* _Aim of the task_
In the listing below, locate the line that contains "You are a computer-use" and the line that contains "Click the Kodaris logo". Restate word for word those two lines and every line between them, and nothing else.

* _Listed records_
━━━━━━━━

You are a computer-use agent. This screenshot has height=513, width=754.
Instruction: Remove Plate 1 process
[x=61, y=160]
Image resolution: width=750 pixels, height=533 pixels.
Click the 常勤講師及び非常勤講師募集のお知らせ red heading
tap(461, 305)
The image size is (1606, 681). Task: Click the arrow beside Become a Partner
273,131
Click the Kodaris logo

━━━━━━━━

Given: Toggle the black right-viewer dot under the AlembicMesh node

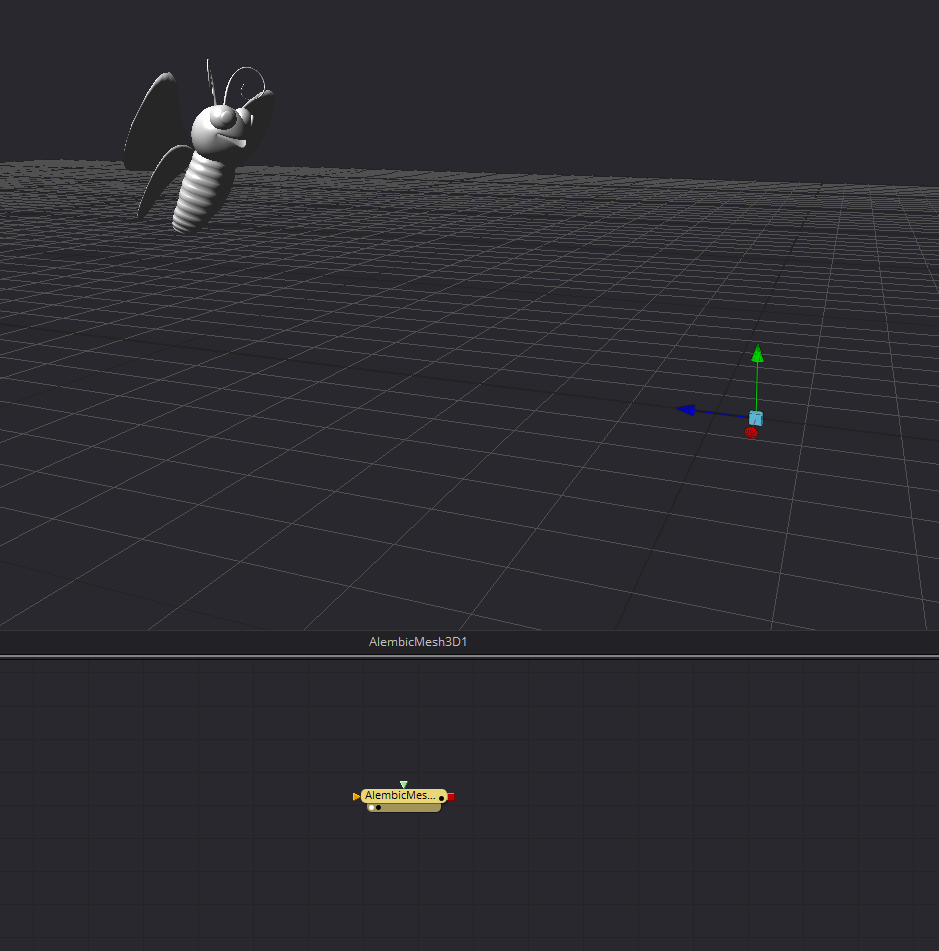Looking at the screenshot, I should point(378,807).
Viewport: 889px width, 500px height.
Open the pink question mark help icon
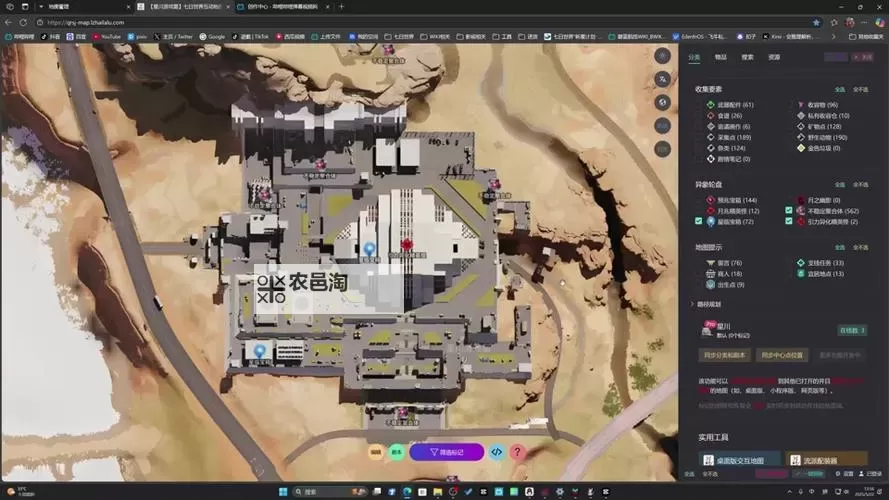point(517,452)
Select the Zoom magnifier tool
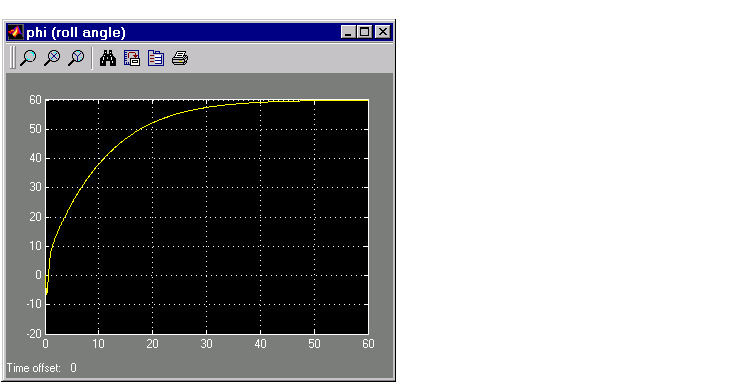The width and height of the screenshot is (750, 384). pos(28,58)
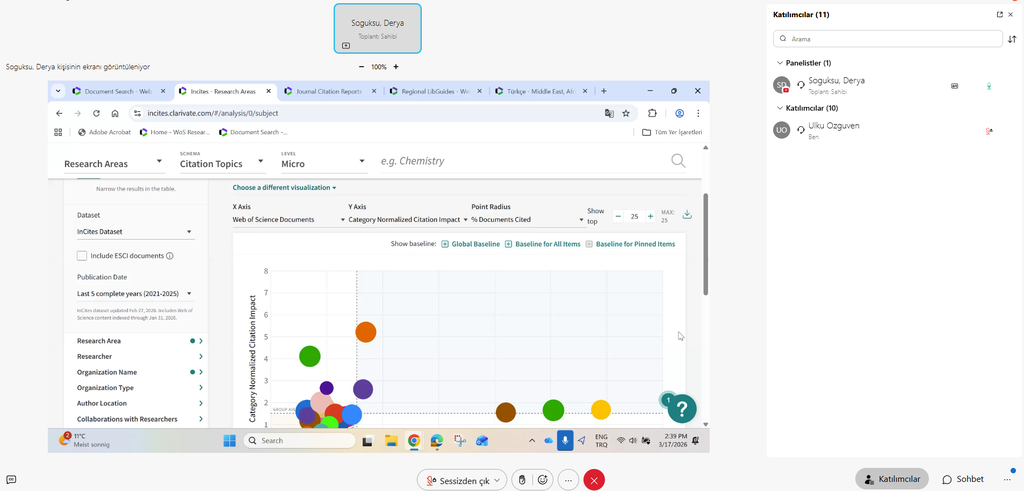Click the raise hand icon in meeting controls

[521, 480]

━━━━━━━━

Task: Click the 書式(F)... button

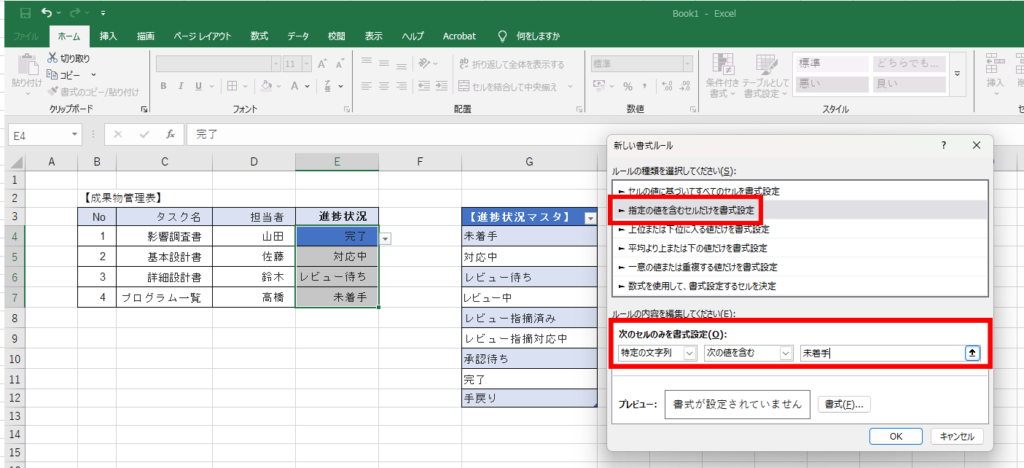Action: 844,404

━━━━━━━━

* _Exercise output_
You are a computer-use agent. This screenshot has height=513, width=754.
Instruction: Remove Plate 1 process
[x=61, y=160]
Image resolution: width=750 pixels, height=533 pixels.
Click the 常勤講師及び非常勤講師募集のお知らせ red heading
tap(461, 305)
The image size is (1606, 681). Task: Click the arrow beside Become a Partner
273,131
Click the Kodaris logo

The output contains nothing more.